During the 2005-2006 fiscal year, the Health and Transport departments spent about $389,247 on two separate contracts with companies that are in the business of destroying and storing physical and digital documents. By 2013-2014, when the Harper government was enjoying its third term in government, that number had increased to nearly $3 million.
But it was the following year that the government went all out. Public Accounts documents for the 2014-2015 fiscal year show the federal government spent nearly $13 million on similar contracts. By that time, many more departments were utilizing these services — including the Canada Revenue Agency, Employment and Social Development, and the Justice department.
This past fiscal year — during which Canada underwent a change of government — saw a slight decrease in spending, to just under $12.4 million.
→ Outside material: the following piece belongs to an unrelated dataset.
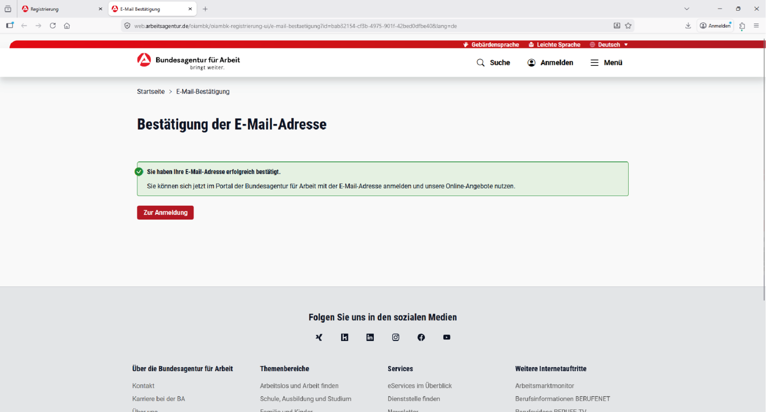Click the kununu icon in the footer
Screen dimensions: 766x412
pos(344,337)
The Public Accounts documents only list expenditures by company name. Among the companies the federal government has hired to deal with its mountains of paper are Shred-It, Mobilshred, Iron Mountain and Securit Records Management, which Iron Mountain acquired in 2014.
The documents also do not list any companies to which a department paid less than $100,000 for a single service — so it could be the government has spent even more on such services than the Public Accounts disclose.
The biggest spender in the 2015-2016 fiscal year, by a long shot, was the Canada Revenue Agency, which spent a whopping $8.4 million on contracts with Mobilshred and Shred-It. The year prior, it dished out approximately $10.3 million — which is largely responsible for the sudden spike in document spending by the government that year.
The CBC reported back in May that the agency — which at the time had the largest amount of paper records out of all the federal departments and agencies — had actually been “stubbornly holding on to”its “warehouses of paper files” instead of shredding them, like federal policy requires.
The runners-up for document expenditures in 2015-2016 were the Health and Justice departments, which spent just over a million each.
The Alberta government experienced a “shred-gate” in early January 2016. The privacy and public interest commissioners found that the outgoing Progressive Conservative government improperly destroyed nearly 350 boxes of shredded documents.